__WHAT TO WORK ON__.
Rewrite the rows below so that "At what coordinates should I click to accomplish" becomes "Where should I click to accomplish" everywhere it occurs, with nothing else changed.

__PROVIDED ENTRIES__.

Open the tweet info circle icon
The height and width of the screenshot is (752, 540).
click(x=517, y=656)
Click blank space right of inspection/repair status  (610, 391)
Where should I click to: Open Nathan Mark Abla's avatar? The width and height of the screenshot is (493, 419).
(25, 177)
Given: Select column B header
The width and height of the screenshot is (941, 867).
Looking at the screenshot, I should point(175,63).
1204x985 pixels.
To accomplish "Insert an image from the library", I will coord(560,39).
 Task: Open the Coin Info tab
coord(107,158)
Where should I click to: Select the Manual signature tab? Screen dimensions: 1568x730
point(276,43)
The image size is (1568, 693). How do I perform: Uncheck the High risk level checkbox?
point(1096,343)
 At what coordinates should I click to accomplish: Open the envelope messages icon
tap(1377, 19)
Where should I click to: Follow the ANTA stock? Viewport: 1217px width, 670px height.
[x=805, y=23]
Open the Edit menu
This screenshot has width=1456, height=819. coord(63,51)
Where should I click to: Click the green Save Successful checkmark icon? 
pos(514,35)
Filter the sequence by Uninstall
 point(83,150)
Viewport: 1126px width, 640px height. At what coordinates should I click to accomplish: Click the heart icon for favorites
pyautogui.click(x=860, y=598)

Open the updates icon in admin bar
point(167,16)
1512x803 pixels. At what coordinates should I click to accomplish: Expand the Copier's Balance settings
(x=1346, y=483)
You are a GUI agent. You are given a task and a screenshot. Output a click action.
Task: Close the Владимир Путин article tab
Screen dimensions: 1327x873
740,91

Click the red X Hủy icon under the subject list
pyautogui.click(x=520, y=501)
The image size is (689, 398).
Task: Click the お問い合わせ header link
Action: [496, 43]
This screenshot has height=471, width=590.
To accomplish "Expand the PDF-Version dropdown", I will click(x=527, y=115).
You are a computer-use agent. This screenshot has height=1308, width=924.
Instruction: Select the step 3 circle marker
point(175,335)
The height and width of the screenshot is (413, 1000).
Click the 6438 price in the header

__ANSWER__.
Open the tweet info circle icon
The height and width of the screenshot is (752, 540).
click(x=517, y=656)
Click blank space right of inspection/repair status  (610, 391)
Where should I click to: Open Nathan Mark Abla's avatar? The width and height of the screenshot is (493, 419).
(25, 177)
Given: Select column B header
The width and height of the screenshot is (941, 867).
Looking at the screenshot, I should point(175,63).
1204x985 pixels.
To accomplish "Insert an image from the library", I will coord(560,39).
 Task: Open the Coin Info tab
coord(107,158)
Where should I click to: Select the Manual signature tab? Screen dimensions: 1568x730
point(276,43)
The image size is (1568, 693). How do I perform: Uncheck the High risk level checkbox?
point(1096,343)
 Where should I click to accomplish: Open the envelope messages icon
tap(1377, 19)
Where should I click to: Follow the ANTA stock? Viewport: 1217px width, 670px height.
[x=805, y=23]
Open the Edit menu
This screenshot has width=1456, height=819. coord(63,51)
Where should I click to: Click the green Save Successful checkmark icon? 
pos(514,35)
Filter the sequence by Uninstall
 point(83,150)
Viewport: 1126px width, 640px height. Where should I click to accomplish: Click the heart icon for favorites
pyautogui.click(x=860, y=598)

Open the updates icon in admin bar
point(167,16)
1512x803 pixels. Where should I click to accomplish: Expand the Copier's Balance settings
(x=1346, y=483)
You are a GUI agent. You are given a task and a screenshot. Output a click action.
Task: Close the Владимир Путин article tab
Screen dimensions: 1327x873
740,91

Click the red X Hủy icon under the subject list
pyautogui.click(x=520, y=501)
The image size is (689, 398).
Task: Click the お問い合わせ header link
Action: [496, 43]
This screenshot has height=471, width=590.
To accomplish "Expand the PDF-Version dropdown", I will click(x=527, y=115).
You are a computer-use agent. This screenshot has height=1308, width=924.
Instruction: Select the step 3 circle marker
point(175,335)
The height and width of the screenshot is (413, 1000).
Click the 6438 price in the header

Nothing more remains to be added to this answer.